I remember him in some movie that he played a rug shampoo salesman. I only remember a scene where he was demonstrating his cleaner. In this scene he had his cleaner generate enough soap suds so he was able to seduce the housewife with no one able to see what was going on. It seemed like the kind of job James Bond would have after he was retired or fired.
I’m not totally sure because I haven’t seen it for many years, but I think the film you’re referring to might be “A Fine Madness” (1966). Your description of that scene triggered a memory in my brain.
Good post, Ted. I really liked Connery. My favorite is The Man Who Would be King.
Glad you liked the post. My favorite Connery films would have to include “The Man Who Would be King,” “Robin and Marian,” his performance in “The Untouchables,” and “The Hill.” And his fight with Robert Shaw in the train compartment in “From Russia with Love.”

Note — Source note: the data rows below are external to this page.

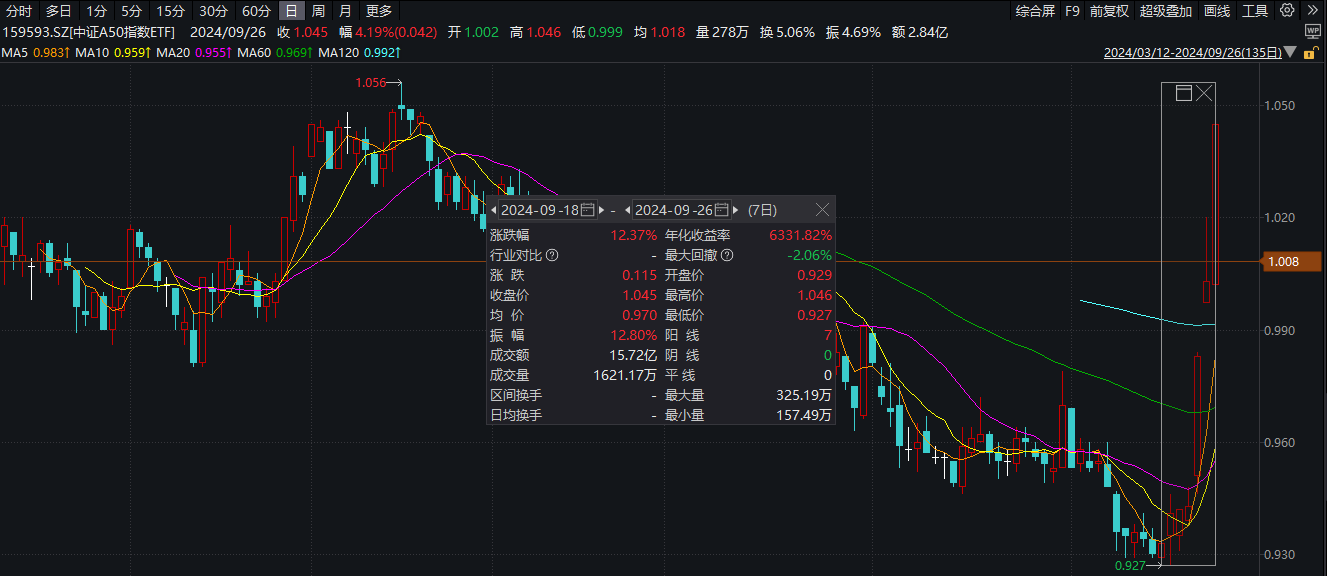
Task: Toggle 前复权 price adjustment mode
Action: tap(1109, 11)
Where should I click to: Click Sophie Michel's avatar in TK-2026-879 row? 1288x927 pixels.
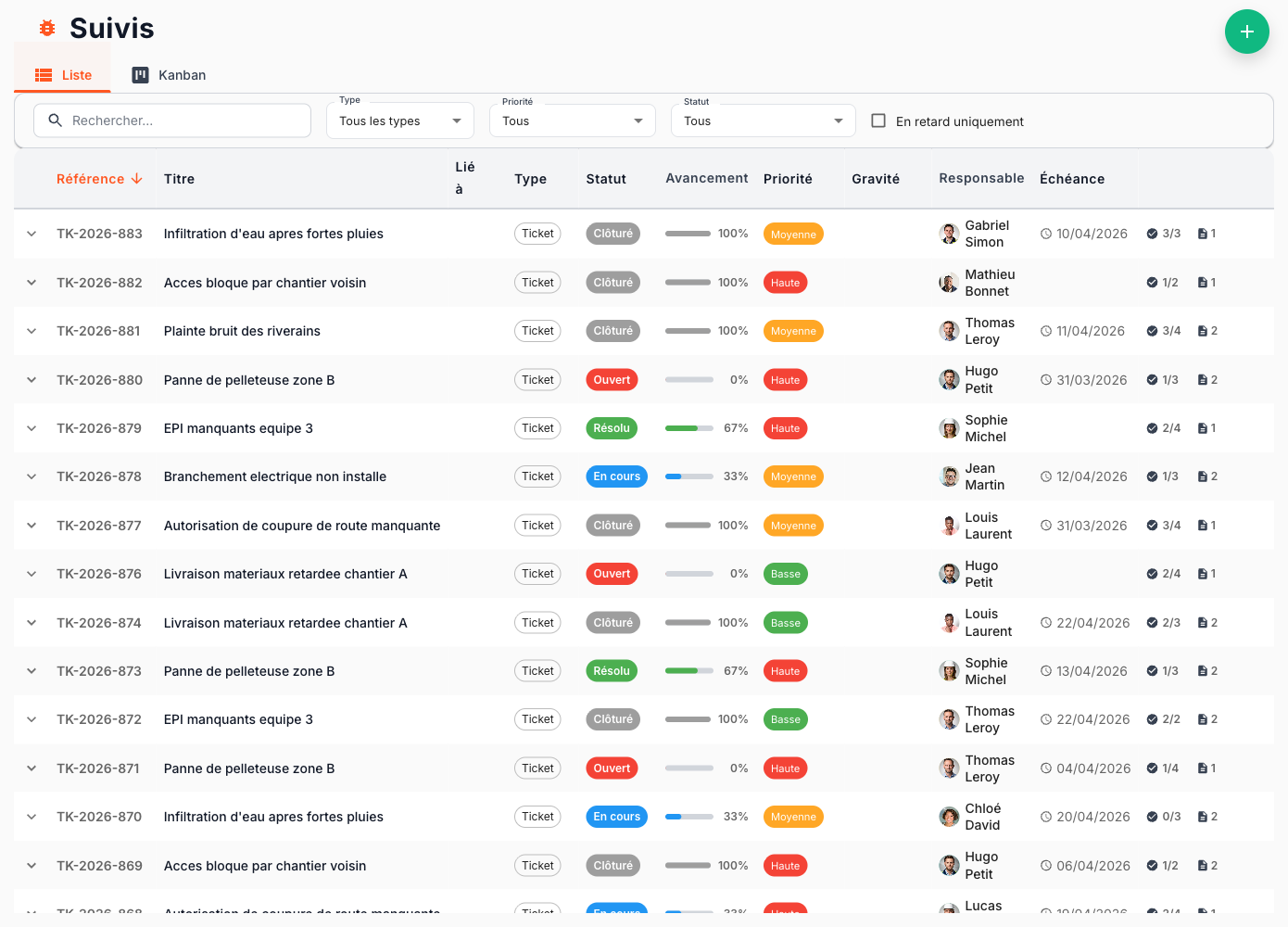tap(949, 428)
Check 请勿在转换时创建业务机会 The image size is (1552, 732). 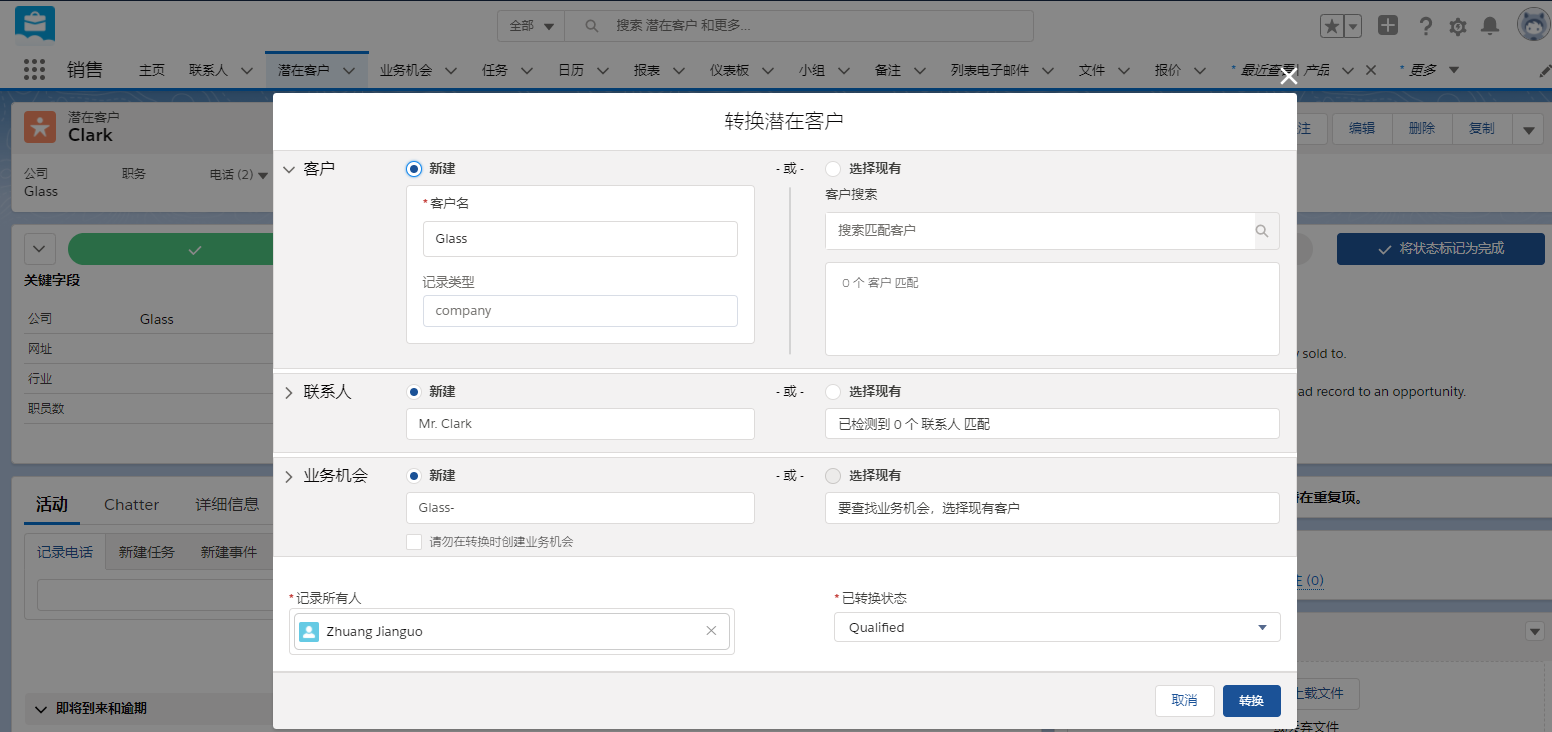[x=414, y=541]
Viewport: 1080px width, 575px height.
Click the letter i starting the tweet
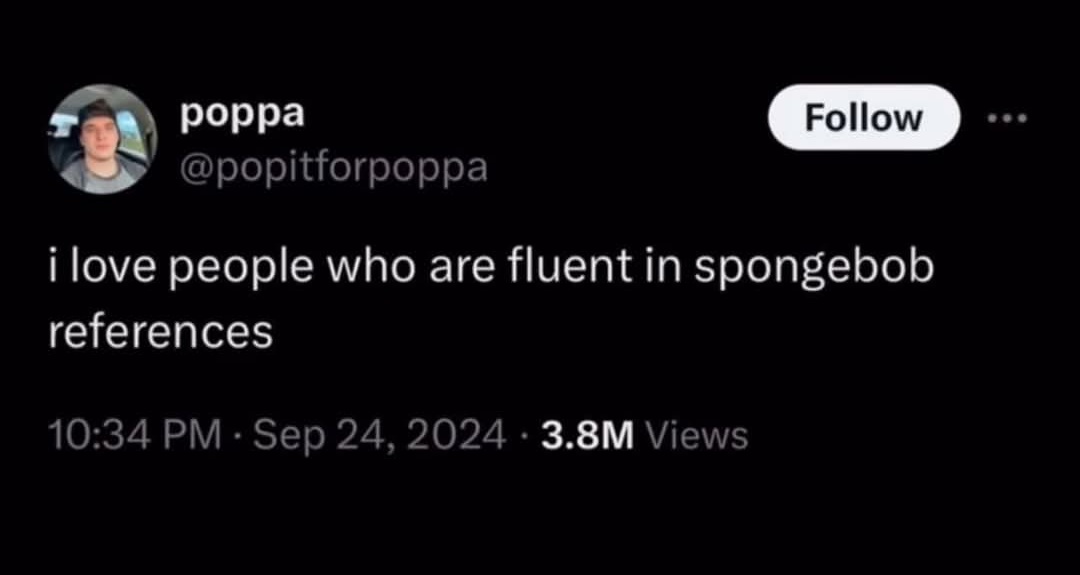coord(54,268)
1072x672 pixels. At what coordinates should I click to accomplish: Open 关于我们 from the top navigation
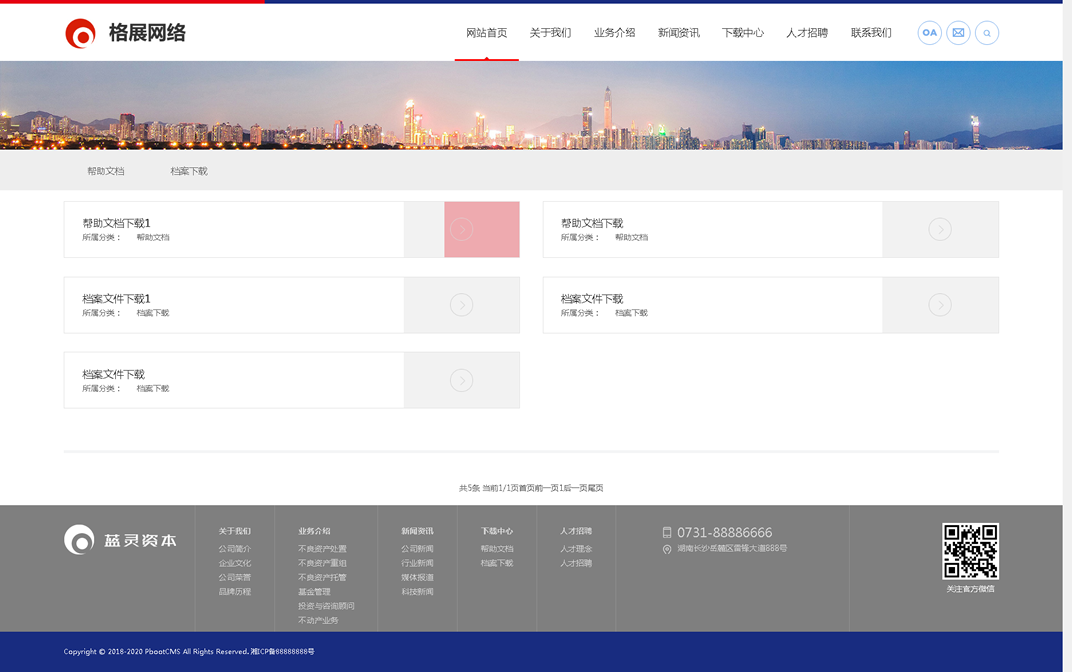(x=550, y=33)
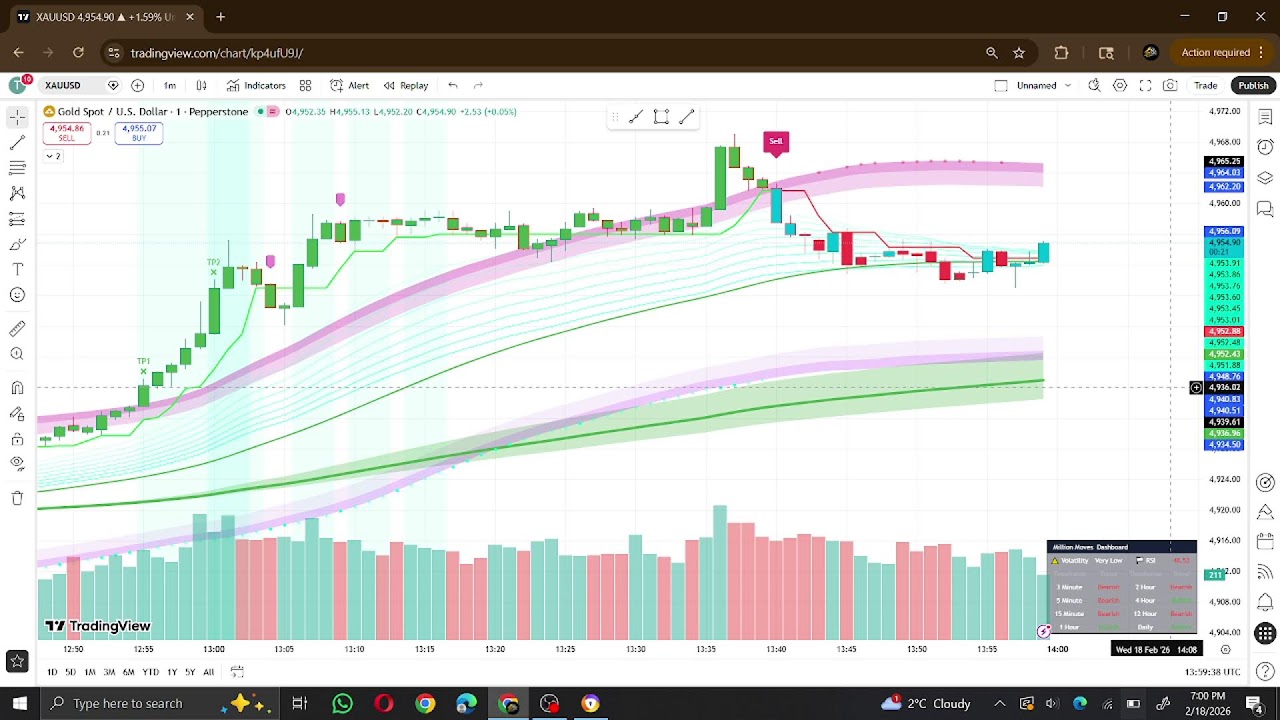The image size is (1280, 720).
Task: Take a chart snapshot with camera icon
Action: (x=1170, y=85)
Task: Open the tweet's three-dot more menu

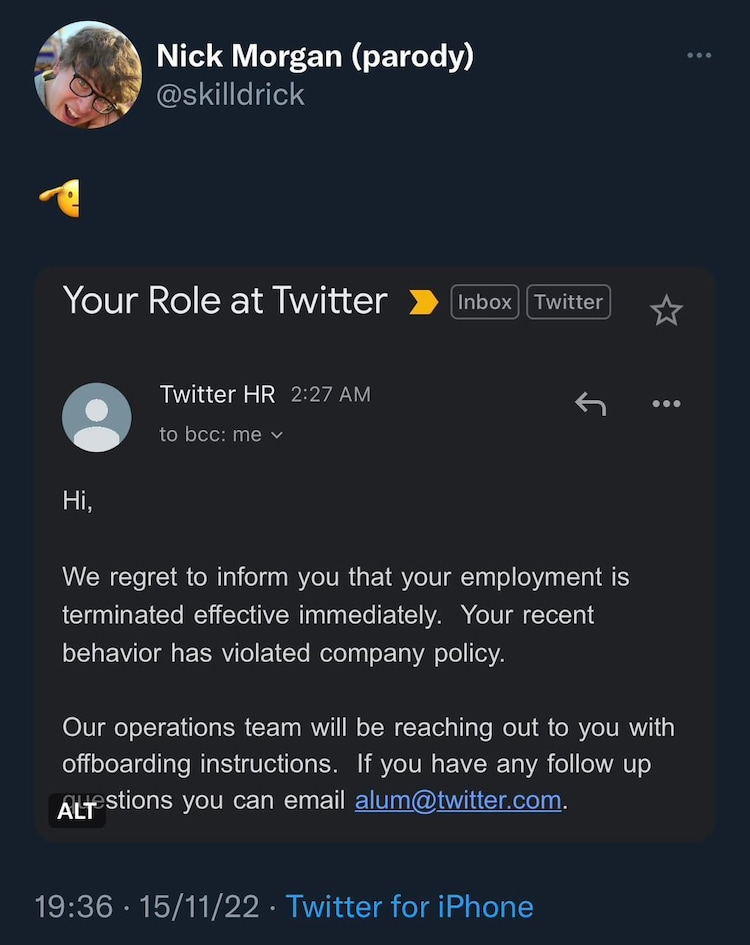Action: [699, 55]

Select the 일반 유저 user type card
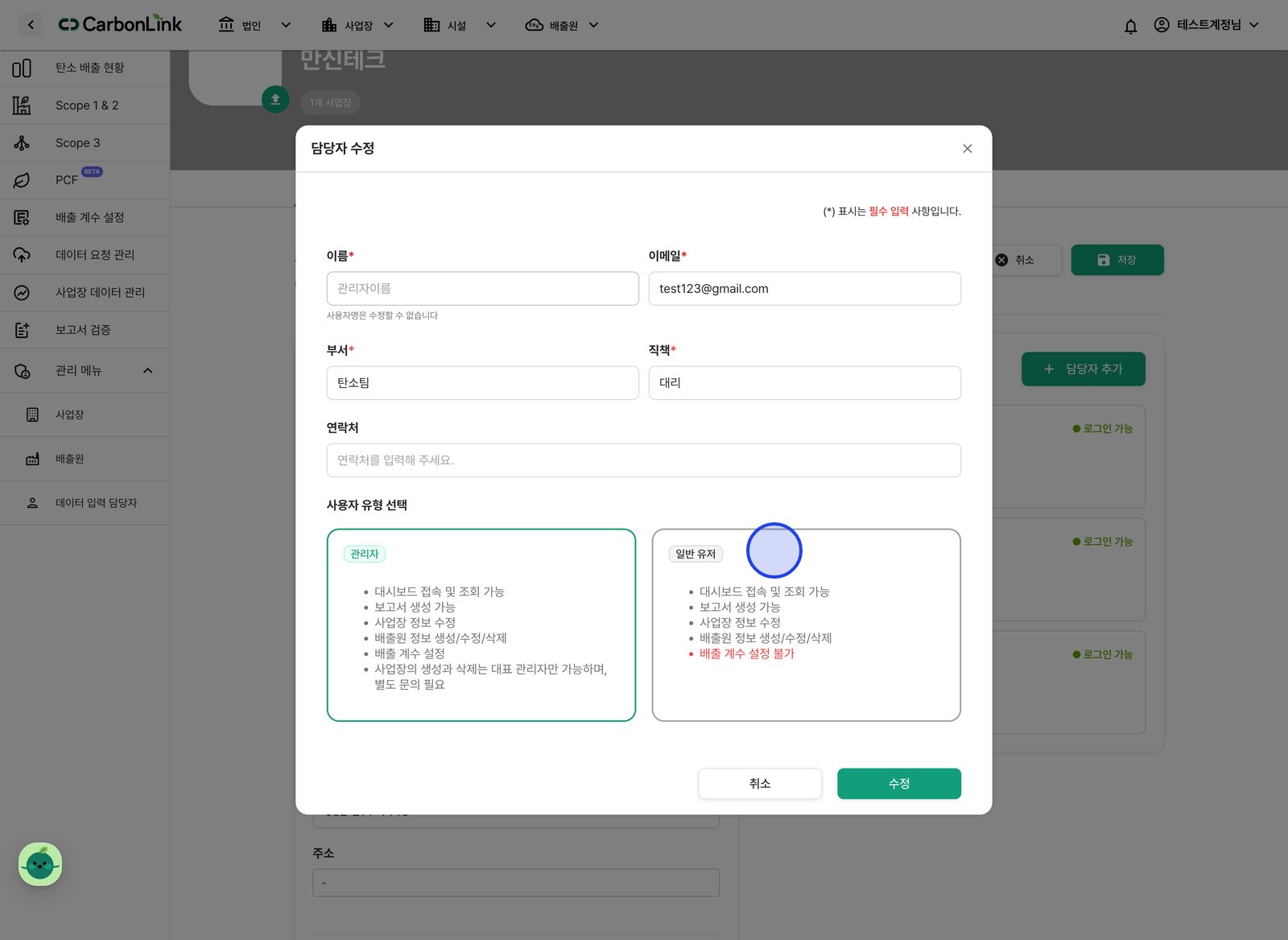[x=806, y=625]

I teered up while reading Connery’s obit in the NYT. And now I’m crying again, reading Ted’s blog post in honor of Connery’s fine career.
Wow, Chap, what a wonderful comment. I’m so glad you liked the post. I really love Sean Connery. A friend of mine emailed me after reading the post and included this re Connery: “A friend of mine was his assistant for many years. She was beautiful, talented, intelligent and they were very close. She had great stories to tell. She admired and respected him. And he adored her.” I thought this was so great. It made me love him all the more. Would love to have heard some of those stories.